Antimalarial Activity of Ethanolic Leaf Extract of Bauhinia strychnifolia in Mice Infected with Plasmodium berghei
Voravuth Somsak*, Jariya Noilod, Sukanya Chachiyo, and Sawanee Kraithep
Department of Clinical Chemistry, Faculty of Medical Technology, Western University, Kanchanaburi 71170, Thailand
- *Corresponding Author:
- Voravuth Somsak
Department of Clinical Chemistry
Faculty of Medical Technology Western University
Kanchanaburi 71170, Thailand
E-mail: [email protected]
Received June 21, 2015; Accepted July 08, 2015; Published July 15, 2015
Citation: Somsak V, Noilod J, Chachiyo S, Kraithep S (2015) Antimalarial Activity of Ethanolic Leaf Extract of Bauhinia strychnifolia in Mice Infected with Plasmodium berghei. Malar Cont Elimination 4:131. doi:10.4172/2470-6965.1000131
Copyright: © 2015 Somsak V, et al.
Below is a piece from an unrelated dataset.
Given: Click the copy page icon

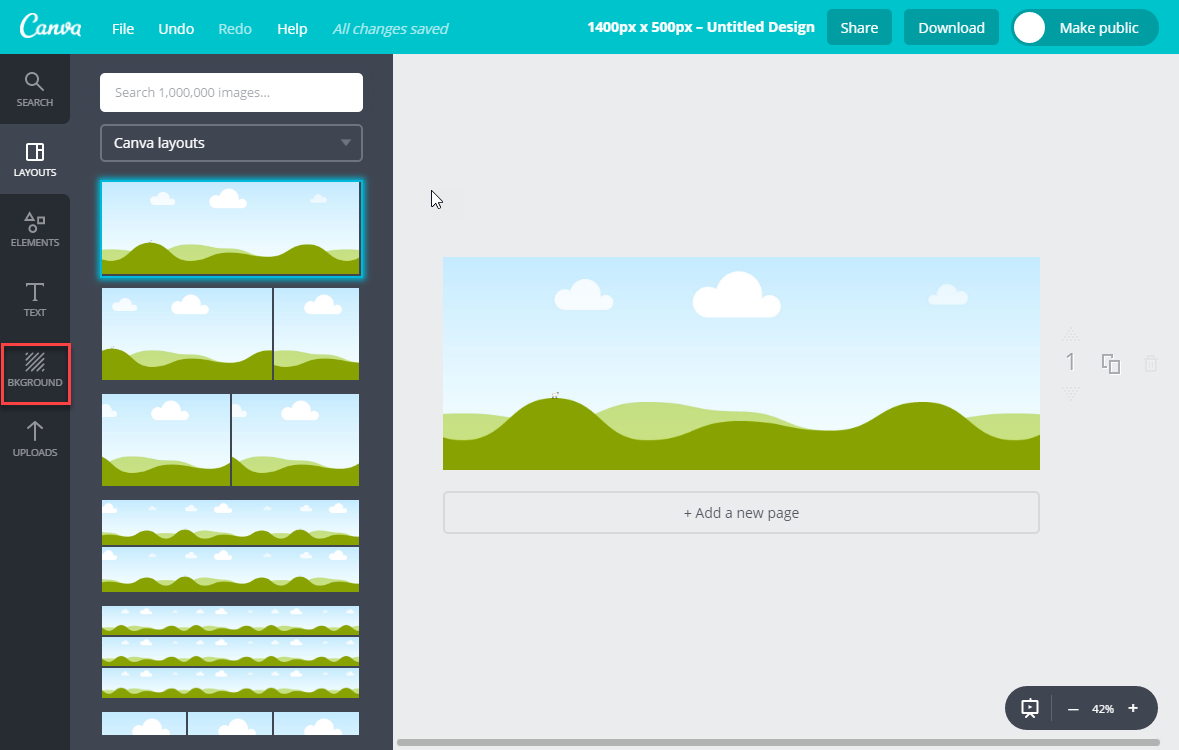Looking at the screenshot, I should click(x=1111, y=364).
This is an open-access article distributed under the terms of the Creative Commons Attribution License, which permits unrestricted use, distribution, and reproduction in any medium, provided the original author and source are credited.
The emerging resistance of Plasmodium species to currently available antimalarial drugs remains a public health problem, hence the need for new effective, safe and affordable drugs. Plant extracts remain a reliable source of drugs. Bauhinia strychnifolia (Yha-nang dang) is widely distributed and has been traditionally used in Thailand to treat fever, alcoholic toxication and allergy. The leaf extract of B. strychnifolia had potent antioxidant, anti-cancer and anti-microbial activities. The aim of the study was at investigating antimalarial activities of B. strychnifolia in malaria infected rodent models. Acute toxicity of ethanolic crude extract of B. strychnifolia leaves was assessed in mice up to a dose of 6,000 mg/kg. ICR mice were inoculated with Plasmodium berghei ANKA and treated with the extracts (500, 1500 and 3000 mg/kg) orally by gavage. Four day suppressive and curative effect against established infection and prophylactic models of antimalarial studies were carried out. The extract did not show any toxic effect because doses up to 3,000 mg/kg caused no death or alter the behavior of the tested normal mice. For antimalarial studies, the extract (3,000 mg/kg) exerted significant (P < 0.01) effects of prophylactic, suppressive, and curative with percent inhibition of 59%, 84%, and 68%, respectively. However, antimalarial effect of chloroquine at 5 mg/kg was higher than the extract in all test models. These results indicate that ethanolic crude extract of B. strychnifolia leaves has excellent in vivo antimalarial activities against P. berghei ANKA. Hence, this plant extract represents a promising source of new antimalarial agents.